Tablant sur la reconnaissance du Caudillo pour le soutien conséquent que l’Allemagne avait apporté aux nationalistes espagnols, tant en hommes et instructeurs, qu’en avions de combat (Légion Condor) et blindés, le Führer a pu penser que Franco rejoindrait les Forces de l’Axe.
Le Caudillo, dont le pays sortait exsangue d’une guerre civile qui avait compté un million de morts et le laissait ruiné, opta pour la politique de l’esquive, après avoir laissé patiemment Hitler – qu’il n’appréciait guère – s’exprimer avec sa logorrhée habituelle et son attitude théâtrale.

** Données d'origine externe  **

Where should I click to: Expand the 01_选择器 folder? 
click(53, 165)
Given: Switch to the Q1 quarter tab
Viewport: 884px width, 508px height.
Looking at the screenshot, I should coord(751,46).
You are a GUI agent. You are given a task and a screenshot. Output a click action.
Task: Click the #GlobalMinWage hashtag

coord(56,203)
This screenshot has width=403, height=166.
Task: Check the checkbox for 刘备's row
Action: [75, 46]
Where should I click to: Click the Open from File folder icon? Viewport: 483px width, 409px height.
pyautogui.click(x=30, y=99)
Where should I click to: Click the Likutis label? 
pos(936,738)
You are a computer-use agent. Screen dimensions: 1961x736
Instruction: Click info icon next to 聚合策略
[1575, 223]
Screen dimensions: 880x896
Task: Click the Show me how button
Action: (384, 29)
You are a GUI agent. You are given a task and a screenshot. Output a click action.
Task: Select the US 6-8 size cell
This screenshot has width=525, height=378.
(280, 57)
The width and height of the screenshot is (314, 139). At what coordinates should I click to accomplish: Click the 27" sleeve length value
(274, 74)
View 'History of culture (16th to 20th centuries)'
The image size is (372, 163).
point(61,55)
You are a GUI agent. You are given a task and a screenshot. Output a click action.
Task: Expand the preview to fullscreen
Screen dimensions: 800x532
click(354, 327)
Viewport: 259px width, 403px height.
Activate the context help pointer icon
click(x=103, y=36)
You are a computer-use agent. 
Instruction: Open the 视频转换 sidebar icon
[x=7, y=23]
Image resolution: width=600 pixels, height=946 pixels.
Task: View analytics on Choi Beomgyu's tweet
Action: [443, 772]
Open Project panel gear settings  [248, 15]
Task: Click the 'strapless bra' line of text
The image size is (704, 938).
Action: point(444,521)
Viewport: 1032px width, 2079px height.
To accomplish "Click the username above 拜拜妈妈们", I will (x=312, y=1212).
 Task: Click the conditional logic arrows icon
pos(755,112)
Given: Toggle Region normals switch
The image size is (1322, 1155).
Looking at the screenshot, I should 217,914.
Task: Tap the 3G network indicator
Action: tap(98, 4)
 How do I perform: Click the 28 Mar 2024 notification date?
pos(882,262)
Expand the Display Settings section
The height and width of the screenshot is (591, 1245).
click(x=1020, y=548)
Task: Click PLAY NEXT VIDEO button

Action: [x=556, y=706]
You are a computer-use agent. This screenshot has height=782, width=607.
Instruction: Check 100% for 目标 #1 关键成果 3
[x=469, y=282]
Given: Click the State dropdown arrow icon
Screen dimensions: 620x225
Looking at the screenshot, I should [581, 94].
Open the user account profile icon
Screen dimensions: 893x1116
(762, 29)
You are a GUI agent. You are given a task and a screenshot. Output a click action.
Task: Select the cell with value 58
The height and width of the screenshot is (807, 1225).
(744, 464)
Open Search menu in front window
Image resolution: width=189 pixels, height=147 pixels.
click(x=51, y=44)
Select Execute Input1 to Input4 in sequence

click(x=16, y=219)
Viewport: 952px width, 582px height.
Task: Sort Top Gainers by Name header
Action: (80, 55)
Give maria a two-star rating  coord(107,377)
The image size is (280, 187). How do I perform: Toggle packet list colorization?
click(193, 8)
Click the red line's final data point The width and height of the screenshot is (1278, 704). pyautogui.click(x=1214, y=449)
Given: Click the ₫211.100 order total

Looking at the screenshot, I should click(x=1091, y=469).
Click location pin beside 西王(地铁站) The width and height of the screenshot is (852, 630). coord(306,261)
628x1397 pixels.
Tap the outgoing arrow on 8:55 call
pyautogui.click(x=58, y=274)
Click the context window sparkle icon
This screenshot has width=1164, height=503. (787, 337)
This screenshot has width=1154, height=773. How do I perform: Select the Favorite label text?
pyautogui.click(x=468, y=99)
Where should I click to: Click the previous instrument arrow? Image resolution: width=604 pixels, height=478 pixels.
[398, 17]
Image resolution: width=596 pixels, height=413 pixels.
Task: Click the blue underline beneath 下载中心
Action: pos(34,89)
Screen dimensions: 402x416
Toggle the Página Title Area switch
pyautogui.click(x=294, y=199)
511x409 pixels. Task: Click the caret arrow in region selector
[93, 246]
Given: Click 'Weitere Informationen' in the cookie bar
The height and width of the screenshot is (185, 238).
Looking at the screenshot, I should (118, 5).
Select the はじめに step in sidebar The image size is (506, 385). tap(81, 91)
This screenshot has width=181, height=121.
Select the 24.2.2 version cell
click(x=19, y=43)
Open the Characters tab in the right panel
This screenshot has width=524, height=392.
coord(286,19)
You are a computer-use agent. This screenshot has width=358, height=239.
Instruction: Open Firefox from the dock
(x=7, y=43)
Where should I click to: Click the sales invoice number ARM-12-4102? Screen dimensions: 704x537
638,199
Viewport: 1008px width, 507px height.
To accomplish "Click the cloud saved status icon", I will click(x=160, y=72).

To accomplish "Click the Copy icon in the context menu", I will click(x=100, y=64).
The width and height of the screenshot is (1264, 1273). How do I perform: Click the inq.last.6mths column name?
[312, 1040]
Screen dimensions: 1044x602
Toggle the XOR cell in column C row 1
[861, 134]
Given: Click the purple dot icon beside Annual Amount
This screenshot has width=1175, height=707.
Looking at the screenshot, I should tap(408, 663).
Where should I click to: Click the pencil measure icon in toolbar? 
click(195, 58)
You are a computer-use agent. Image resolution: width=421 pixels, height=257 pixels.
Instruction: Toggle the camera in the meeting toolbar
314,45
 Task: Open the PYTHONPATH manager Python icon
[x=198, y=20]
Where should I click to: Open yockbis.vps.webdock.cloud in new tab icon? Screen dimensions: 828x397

La scène nous est rapportée dans ses Mémoires par Paul-Otto Schmid , interprète polyglotte officiel d’Hitler qui précise que c’est avec « une voix monocorde, rappelant celle d’un muezzin » que Franco réclama pour son entrée en guerre : un ravitaillement important pour son peuple, un équipement moderne pour son armée forte de 300 000 hommes, et le rattachement, à l’Espagne, de Gibraltar, de la majeure partie du Maroc français, du littoral algérien jusqu’à Oran comprise, et un agrandissement des colonies espagnoles en Afrique Noire.
Les historiens s’accordent à dire que le Caudillo était peu tenté par une participation de l’Espagne au « Plan Félix » que le Reich projetait pour interdire la Méditerranée aux Anglais par une prise de contrôle de Gibraltar et du littoral marocain, prévenant ainsi toute intervention en Afrique du Nord. En exprimant des exigences exorbitantes, Franco irrita fortement le Führer. Celui-ci, cependant, tenta une dernière manœuvre, infructueuse, par la voie de Mussolini, au cours d’une rencontre qui se tint en Italie entre le Duce et le Caudillo le 12 février 1941.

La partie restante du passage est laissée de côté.